== STATED EXERCISE ==
Update the entries from the line with "This screenshot has" up to and including the line with "Action: 533,188" by replacing "Remove Selected" with "Delete Selected" and leaving everything else unchanged. Leave the pictures out of your answer.

Records of locating words and elements:
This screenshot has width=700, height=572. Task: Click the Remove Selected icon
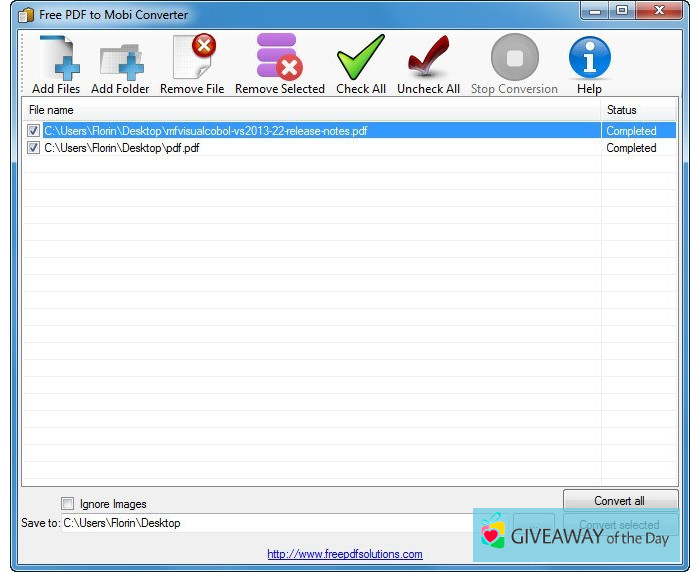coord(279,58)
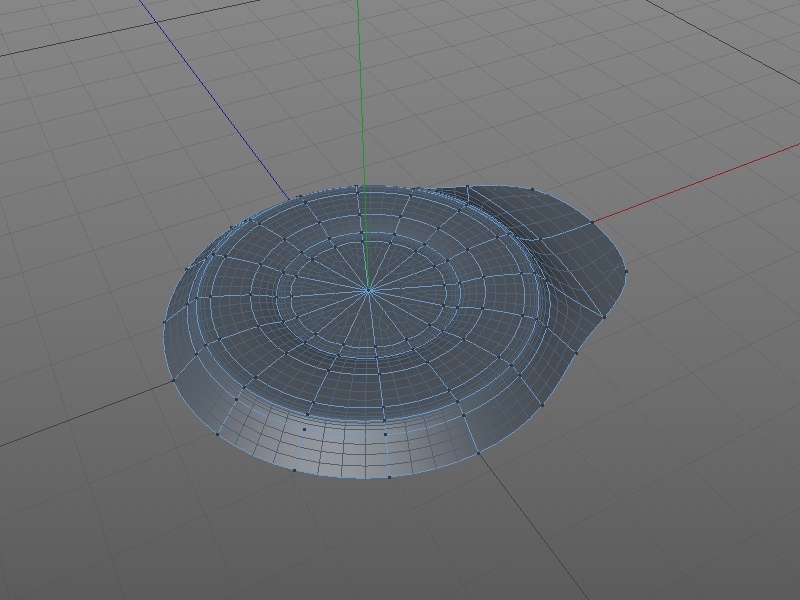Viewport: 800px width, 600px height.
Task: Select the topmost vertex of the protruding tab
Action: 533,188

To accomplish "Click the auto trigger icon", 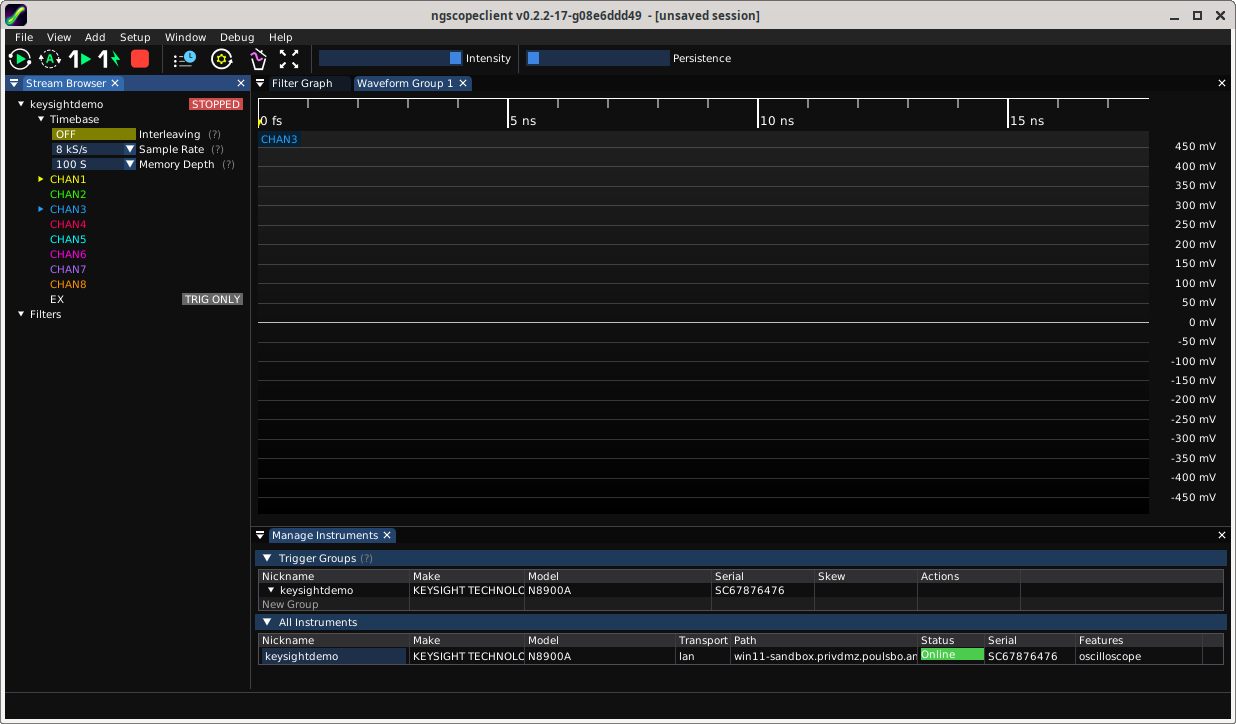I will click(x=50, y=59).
---
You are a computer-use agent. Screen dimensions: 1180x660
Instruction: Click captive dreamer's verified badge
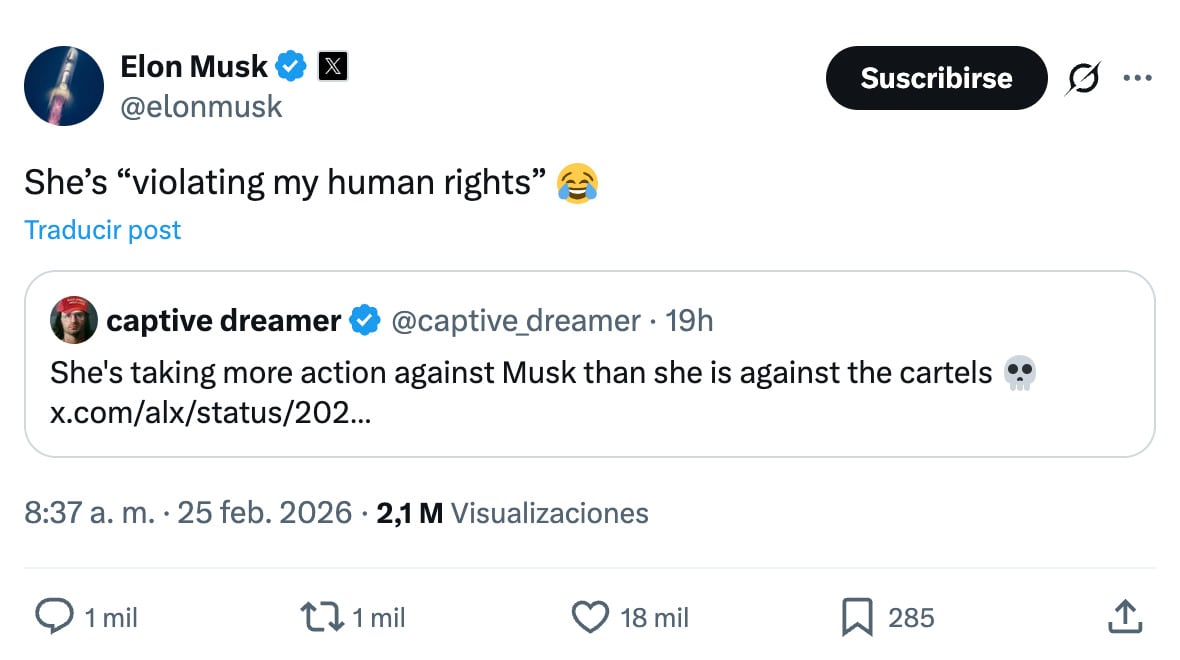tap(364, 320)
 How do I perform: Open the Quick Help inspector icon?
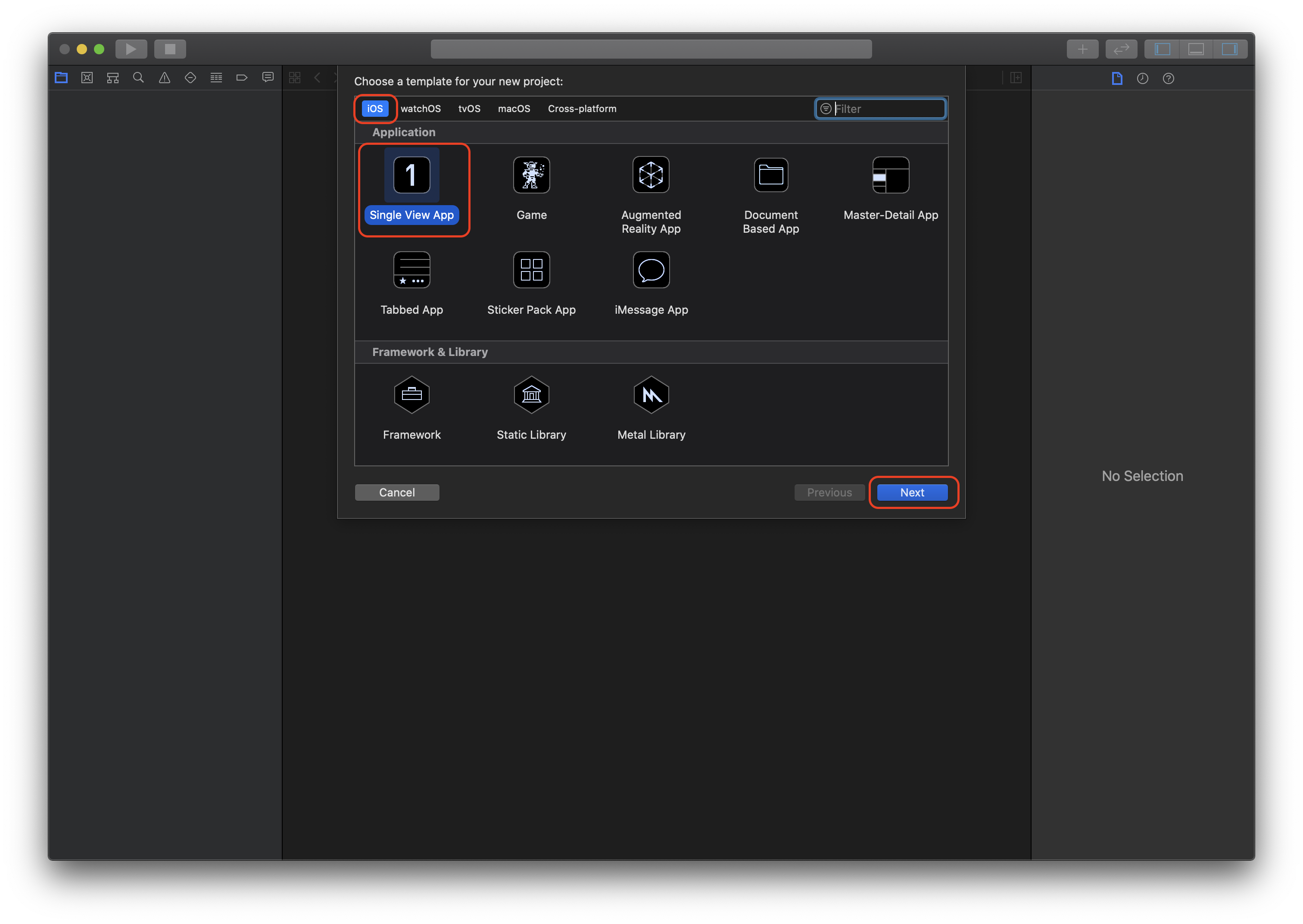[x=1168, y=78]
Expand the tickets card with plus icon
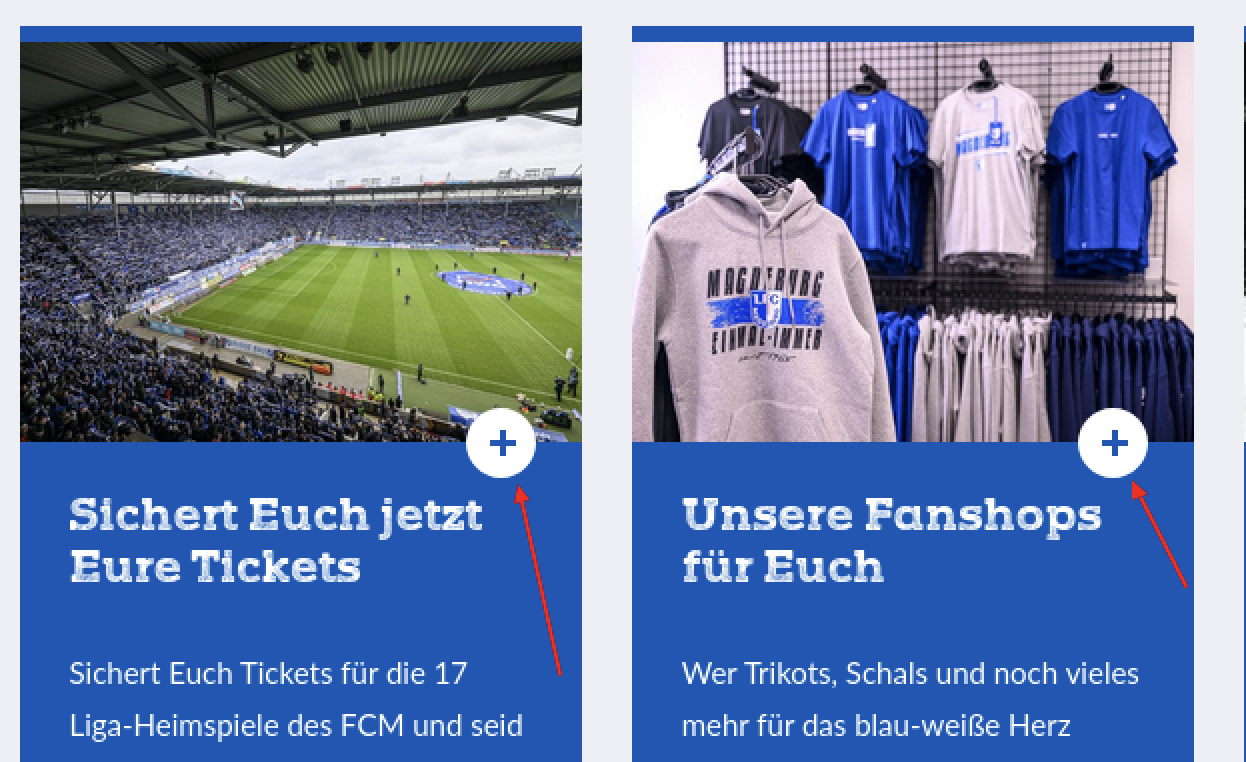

== RESULT OF THIS TASK ==
This screenshot has width=700, height=572. Task: Click the Delete Selected icon
coord(279,58)
Viewport: 800px width, 600px height.
Task: Select the topmost vertex of the protruding tab
Action: 533,188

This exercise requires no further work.